The three banks targeted in the letter are rogue banks that front for predatory lenders. While most states have interest rate limits to stop predatory lending, predatory lenders evade state laws by laundering their loans through banks, which are exempt from state rate caps.
“Banks like Capital Community, First Electronic, and Republic must be stopped from fronting for loans that exceed state interest rate limits across the country,” said Rachel Gittleman, financial services outreach manager at Consumer Federation of America. “A downgrade will signal to banks that the FDIC will hold them accountable for their lending partners’ conduct.”

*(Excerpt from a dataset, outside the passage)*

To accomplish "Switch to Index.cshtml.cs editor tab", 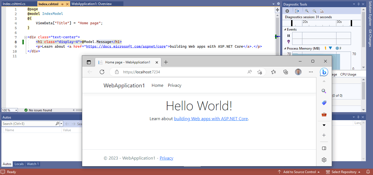I will (x=14, y=4).
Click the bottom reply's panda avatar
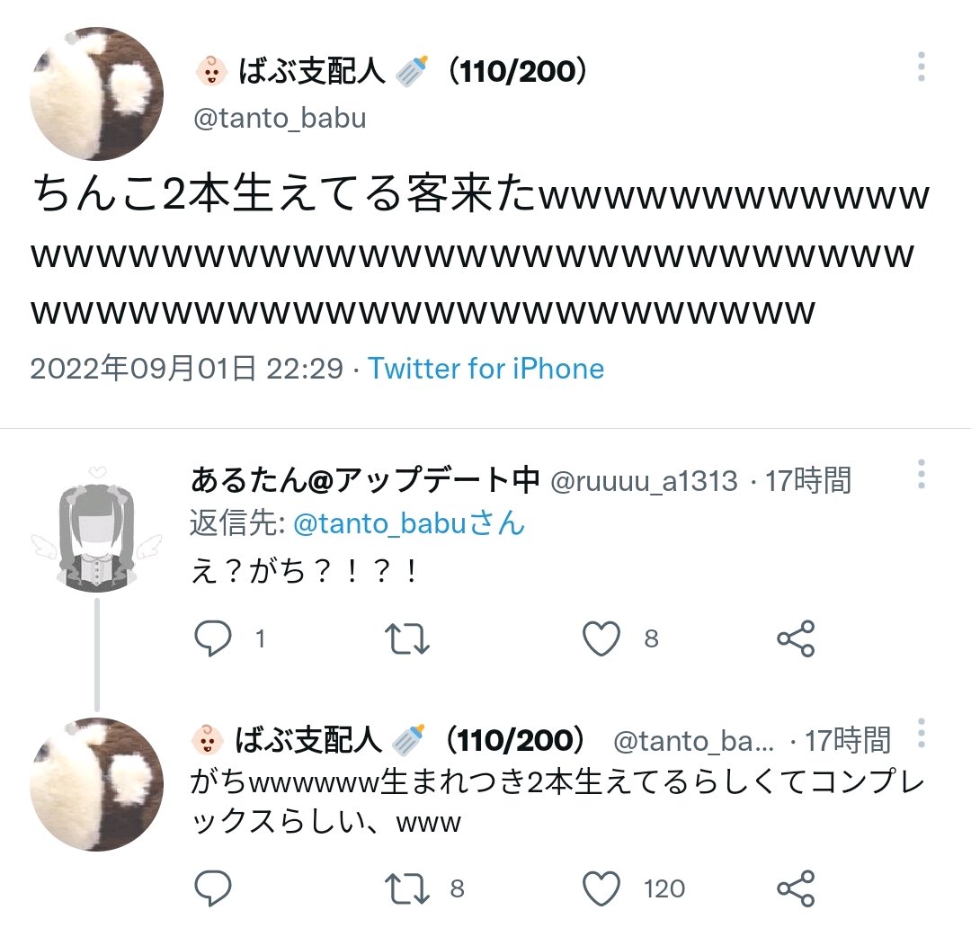Screen dimensions: 971x937 pos(96,785)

The comments describe how the three banks’ partnerships with Elevate, LoanMart, NetCredit, OppFi, Check ‘n Go and others have generated hundreds if not thousands of complaints to the Consumer Financial Protection Bureau (CFPB) concerning:
- Lack of transparency around high interest rates
- Unaffordable loans that borrowers are unable to repay
- Receiving loans that they never applied for and identity theft
- Improper debt collection tactics, including collecting debt not owed, failure to validate debts, harassment and abuse
- Credit reporting problems, including incorrect information and failure to respond to disputes and errors
Under FDIC Guidance, banks are responsible for risks that arise from third-party relationships to the same extent as if the activity were handled by the institution.
“Rent-a-bank schemes erase efforts by states to protect residents from predatory lenders,” said Kimberly Fountain, consumer financial justice organizer at Americans for Financial Reform. “The FDIC can protect consumers, particularly low-to-middle-income families and families of color, by downgrading the banks responsible for loans with interest exceeding 200%.”

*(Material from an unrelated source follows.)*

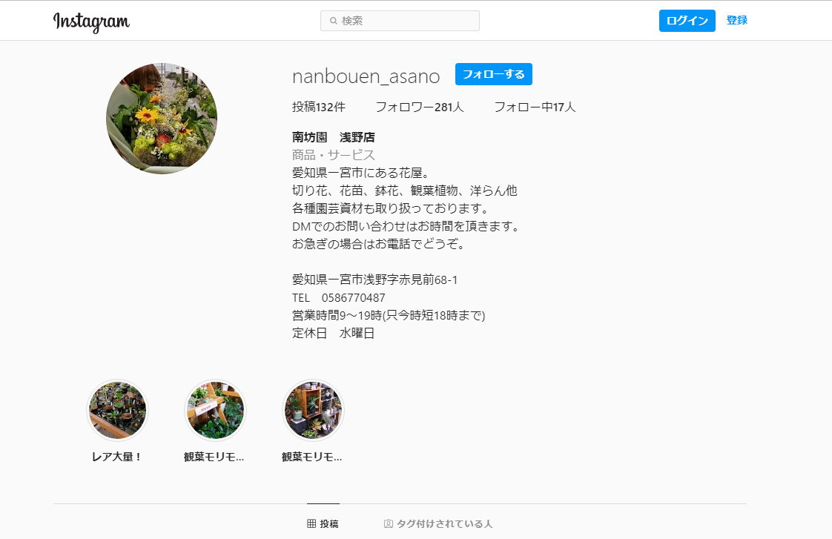
Task: Open the フォロワー281人 followers list
Action: (x=419, y=108)
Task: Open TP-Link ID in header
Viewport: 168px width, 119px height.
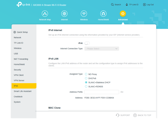Action: 132,5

“Scheming to evade state interest rate caps should be grounds for the lowest possible rating under the CRA,” said Brent Adams, senior vice president of Woodstock Institute, a consumer advocacy group based in Illinois, which has a 36% cap on loans passed by an overwhelming majority of the legislature and supported by 86% of voters in the State. “The federal banking system was not developed to enable predatory lenders to evade the will of state legislatures.”
“Triple-digit interest loans are no less predatory when laundered through regular banks – and these banks routinely let predatory lenders skirt state usury laws to take advantage of countless vulnerable consumers in their communities,” said Liz Zelnick, Accountable.US’ director of economic security and corporate power program. “If these banks want to act like predatory lenders, they should be treated as such by federal regulators.”
The letters were signed by Accountable.US, Americans for Financial Reform, Center for Responsible Lending, Consumer Action, Consumer Federation of America, National Community Reinvestment Coalition, NCLC (on behalf of our low-income clients), Public Citizen, U.S. PIRG, and Woodstock Institute.